▸ WHAT YOU NEED TO DO
1. List every username that posted in the fake batteries thread, each name once.
2. Reproduce the fake batteries thread word for word from "## Silo (5/7/19)" to "other as well.".
3. In the fake batteries thread, what reason does Pho3niX90 give for judging the batteries fake?

▸ SOURCE EXTRACT

# Fake batteries



## NaZa05 (26/6/19)

Hi guys and gals 

I’m not sure if anyone can help. I bought these from a vendor on this forum and before I go back to them I would like to know if these are real or fake

I’m getting a weak battery notification on all 5 30Q cells I bought and some of them even on a full charge. I Vape at 50w on a single battery on 2 separate Dna75c’s 

My old 30Q’s that are still in rotation in the same mods and work perfectly fine without any weak battery warnings.

I have weighed the batteries and taken a picture of the code as well but I am not finding much info online to determine if they real or fake. Any other way to check?


----------



## XtaCy VapeZ (26/6/19)

Im sure a battery guru will pop by soon

Reactions: Winner 1


----------



## CTRiaan (26/6/19)

50W on a 15A battery?

What is your coil resistance?

Reactions: Like 1


----------



## CTRiaan (26/6/19)

Actually, on a regulated mod the resistance doesn't matter.

Watts/number of batteries/voltage cutoff level/efficiency = Amps per battery

50/1/3/0.85=19.6A
which is more than the 30Q's 15A rating.

Reactions: Like 1


----------



## CTRiaan (26/6/19)



Reactions: Winner 1


----------



## Pho3niX90 (26/6/19)

From the pics, it points to fake batteries, as samsung is very specific on the weight of 30Qs.

In this instance, they are too light.

Reactions: Like 2 | Informative 2


----------



## Pho3niX90 (26/6/19)

Here is a post regarding 30Qs
https://www.ecigssa.co.za/samsung-30q-spot-the-fake.t56565/

Reactions: Like 4 | Winner 1 | Thanks 1


----------



## Silo (5/7/19)

I am certain I have the same exact battery. I use a mech though, but they seem real weak. I don't have a scale to weigh the difference unfortunately.

The one on left is from an online vendor, the one on right from Vapeking.

For the one on the left the printing inside, is the exact same as yours.

The one on the left seems to protrude more at the top than the other as well.


----------



## Raindance (6/7/19)

Look for the top number below which is printed towards the top (+) side of the cell and is visible through the wrapping. If it ( the second digit in the top line)is not a zero its not a 30Q. Does not mean it can not be forged though.



Regards

Reactions: Informative 1


----------



## Vilaishima (7/7/19)

Silo said:


> I am certain I have the same exact battery. I use a mech though, but they seem real weak. I don't have a scale to weigh the difference unfortunately.
> 
> The one on left is from an online vendor, the one on right from Vapeking.
> 
> ...



The one on the left is a fake.


----------

▸ LISTED ENTRIES
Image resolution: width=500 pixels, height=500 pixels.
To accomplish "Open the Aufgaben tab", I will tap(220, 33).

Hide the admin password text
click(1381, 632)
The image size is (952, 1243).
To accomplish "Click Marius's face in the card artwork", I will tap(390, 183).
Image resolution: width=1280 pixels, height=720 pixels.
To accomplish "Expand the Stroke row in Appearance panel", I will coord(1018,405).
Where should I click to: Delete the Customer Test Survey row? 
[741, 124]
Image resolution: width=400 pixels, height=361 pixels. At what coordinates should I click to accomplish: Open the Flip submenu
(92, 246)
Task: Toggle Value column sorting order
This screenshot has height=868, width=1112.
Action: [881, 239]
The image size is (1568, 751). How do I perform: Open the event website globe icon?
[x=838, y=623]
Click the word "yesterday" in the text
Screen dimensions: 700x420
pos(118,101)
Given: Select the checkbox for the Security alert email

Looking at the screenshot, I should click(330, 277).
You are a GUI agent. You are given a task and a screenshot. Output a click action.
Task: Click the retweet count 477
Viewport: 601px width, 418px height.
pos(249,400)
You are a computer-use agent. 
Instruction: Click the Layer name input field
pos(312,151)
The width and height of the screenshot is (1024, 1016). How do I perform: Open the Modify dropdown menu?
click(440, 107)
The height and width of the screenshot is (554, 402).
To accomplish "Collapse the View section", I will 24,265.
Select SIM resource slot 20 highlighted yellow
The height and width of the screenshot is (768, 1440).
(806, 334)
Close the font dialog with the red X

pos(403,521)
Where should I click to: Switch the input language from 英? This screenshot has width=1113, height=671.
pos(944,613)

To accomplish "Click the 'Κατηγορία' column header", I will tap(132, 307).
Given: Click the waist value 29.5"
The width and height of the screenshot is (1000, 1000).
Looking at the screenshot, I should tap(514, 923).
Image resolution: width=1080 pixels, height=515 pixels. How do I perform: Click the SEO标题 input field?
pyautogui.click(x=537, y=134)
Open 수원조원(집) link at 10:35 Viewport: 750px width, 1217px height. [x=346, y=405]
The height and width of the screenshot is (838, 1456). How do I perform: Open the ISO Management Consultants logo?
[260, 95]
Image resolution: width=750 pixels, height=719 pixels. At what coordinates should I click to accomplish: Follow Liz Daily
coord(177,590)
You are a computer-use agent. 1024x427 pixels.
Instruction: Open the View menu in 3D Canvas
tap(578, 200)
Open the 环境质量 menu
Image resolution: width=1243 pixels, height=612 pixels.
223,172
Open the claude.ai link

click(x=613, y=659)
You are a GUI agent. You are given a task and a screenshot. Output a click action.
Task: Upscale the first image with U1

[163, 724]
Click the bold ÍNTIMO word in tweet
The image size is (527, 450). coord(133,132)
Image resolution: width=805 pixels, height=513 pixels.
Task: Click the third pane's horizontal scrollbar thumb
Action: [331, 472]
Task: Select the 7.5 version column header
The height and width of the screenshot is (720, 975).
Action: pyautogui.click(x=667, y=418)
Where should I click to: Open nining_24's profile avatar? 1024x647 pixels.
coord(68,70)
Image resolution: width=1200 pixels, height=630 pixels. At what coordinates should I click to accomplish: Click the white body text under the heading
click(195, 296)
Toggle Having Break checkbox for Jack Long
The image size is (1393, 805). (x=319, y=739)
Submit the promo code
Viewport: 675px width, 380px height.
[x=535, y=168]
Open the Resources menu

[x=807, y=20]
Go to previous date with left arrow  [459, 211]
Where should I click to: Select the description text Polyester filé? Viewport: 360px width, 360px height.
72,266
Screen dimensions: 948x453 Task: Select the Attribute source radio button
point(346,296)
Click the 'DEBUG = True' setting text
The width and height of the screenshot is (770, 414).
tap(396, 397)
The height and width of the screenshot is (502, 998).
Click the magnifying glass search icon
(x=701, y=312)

▸ ANSWERS TO THE EXERCISE
1.
NaZa05
XtaCy VapeZ
CTRiaan
Pho3niX90
Silo
Raindance
Vilaishima

2.
## Silo (5/7/19)

I am certain I have the same exact battery. I use a mech though, but they seem real weak. I don't have a scale to weigh the difference unfortunately.

The one on left is from an online vendor, the one on right from Vapeking.

For the one on the left the printing inside, is the exact same as yours.

The one on the left seems to protrude more at the top than the other as well.

3. They are too light, and Samsung is very specific on the weight of 30Qs.